PROBLEM STATEMENT:
Your response should reproduce every line of the entries that contains the word "title".

- - - -

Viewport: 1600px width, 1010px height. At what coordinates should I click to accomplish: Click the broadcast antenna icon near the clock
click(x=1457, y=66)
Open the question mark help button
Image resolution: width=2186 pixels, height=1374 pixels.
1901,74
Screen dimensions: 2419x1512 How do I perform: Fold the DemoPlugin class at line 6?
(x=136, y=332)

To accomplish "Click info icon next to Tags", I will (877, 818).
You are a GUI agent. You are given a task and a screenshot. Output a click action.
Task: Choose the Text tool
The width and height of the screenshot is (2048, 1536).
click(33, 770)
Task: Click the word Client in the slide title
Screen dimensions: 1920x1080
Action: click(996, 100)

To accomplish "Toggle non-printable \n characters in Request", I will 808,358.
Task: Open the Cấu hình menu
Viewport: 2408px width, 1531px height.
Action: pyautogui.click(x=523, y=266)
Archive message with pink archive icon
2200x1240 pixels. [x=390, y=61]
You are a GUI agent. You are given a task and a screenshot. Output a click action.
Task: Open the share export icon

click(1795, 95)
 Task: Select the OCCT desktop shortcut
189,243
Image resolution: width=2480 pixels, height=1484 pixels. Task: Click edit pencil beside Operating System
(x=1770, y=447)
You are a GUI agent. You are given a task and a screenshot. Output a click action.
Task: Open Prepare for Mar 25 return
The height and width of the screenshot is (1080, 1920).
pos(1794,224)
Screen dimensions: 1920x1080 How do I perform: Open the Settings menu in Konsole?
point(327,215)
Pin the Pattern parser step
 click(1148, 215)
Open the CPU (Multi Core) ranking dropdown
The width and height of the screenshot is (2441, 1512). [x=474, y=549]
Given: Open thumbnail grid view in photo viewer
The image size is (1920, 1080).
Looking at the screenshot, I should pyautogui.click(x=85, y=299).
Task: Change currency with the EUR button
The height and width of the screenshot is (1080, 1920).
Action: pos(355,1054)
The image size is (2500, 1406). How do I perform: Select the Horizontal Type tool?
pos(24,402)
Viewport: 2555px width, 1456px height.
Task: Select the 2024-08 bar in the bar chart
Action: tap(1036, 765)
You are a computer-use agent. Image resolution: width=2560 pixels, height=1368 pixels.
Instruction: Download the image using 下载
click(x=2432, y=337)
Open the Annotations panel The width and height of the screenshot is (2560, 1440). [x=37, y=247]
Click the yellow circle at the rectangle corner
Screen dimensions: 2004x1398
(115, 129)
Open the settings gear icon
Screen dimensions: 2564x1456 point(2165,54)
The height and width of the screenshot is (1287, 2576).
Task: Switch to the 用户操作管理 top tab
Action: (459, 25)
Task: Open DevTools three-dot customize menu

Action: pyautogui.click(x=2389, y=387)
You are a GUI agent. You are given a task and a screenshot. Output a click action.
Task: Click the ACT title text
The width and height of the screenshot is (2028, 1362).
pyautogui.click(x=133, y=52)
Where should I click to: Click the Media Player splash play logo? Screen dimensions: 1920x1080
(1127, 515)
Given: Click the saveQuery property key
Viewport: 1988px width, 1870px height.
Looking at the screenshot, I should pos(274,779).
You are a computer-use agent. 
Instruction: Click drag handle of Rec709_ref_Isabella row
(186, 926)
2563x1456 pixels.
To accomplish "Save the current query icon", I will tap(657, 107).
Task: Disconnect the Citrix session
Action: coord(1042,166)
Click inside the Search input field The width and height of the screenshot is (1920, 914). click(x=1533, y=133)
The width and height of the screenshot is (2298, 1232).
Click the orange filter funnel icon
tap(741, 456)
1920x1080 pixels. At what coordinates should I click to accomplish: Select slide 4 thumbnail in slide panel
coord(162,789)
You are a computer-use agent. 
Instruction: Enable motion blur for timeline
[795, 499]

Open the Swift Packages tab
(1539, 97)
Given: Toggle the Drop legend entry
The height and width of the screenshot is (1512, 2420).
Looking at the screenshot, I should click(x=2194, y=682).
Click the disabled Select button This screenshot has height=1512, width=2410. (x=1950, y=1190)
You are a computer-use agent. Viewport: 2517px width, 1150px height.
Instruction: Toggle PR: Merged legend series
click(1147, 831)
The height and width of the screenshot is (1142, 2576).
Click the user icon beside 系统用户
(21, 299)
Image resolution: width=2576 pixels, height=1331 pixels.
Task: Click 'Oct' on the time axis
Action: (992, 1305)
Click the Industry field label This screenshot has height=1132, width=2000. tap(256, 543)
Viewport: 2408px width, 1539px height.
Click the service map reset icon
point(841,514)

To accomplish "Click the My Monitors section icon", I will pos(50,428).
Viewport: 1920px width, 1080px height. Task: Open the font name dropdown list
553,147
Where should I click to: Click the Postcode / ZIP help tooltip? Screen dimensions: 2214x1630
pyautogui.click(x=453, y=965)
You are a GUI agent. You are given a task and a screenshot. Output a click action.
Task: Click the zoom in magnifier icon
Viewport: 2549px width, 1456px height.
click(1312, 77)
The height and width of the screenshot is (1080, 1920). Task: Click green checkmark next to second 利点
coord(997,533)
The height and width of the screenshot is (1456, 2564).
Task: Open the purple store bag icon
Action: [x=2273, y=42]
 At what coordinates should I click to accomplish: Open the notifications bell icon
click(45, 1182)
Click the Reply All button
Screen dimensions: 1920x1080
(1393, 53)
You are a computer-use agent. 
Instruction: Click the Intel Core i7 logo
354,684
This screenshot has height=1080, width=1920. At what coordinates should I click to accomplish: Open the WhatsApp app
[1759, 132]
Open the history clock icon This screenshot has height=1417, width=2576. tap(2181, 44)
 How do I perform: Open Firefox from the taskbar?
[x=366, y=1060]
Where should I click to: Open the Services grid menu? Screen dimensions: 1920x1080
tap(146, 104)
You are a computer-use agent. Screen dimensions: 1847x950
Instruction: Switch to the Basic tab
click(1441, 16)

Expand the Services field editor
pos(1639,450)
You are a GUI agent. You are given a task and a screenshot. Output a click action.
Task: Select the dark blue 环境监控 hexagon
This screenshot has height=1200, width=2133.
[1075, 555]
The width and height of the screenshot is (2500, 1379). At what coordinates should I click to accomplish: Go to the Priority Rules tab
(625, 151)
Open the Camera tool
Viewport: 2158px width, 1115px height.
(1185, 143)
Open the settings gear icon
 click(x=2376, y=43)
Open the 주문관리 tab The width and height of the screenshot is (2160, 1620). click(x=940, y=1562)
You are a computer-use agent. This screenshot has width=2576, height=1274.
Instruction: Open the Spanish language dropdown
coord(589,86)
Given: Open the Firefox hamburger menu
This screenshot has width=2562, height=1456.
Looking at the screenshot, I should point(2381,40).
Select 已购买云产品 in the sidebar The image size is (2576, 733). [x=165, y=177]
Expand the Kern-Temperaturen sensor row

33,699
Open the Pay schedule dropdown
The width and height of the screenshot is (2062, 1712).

- - - -

RESPONSE BELOW:
Task: Click the word Client in the slide title
Task: Click the ACT title text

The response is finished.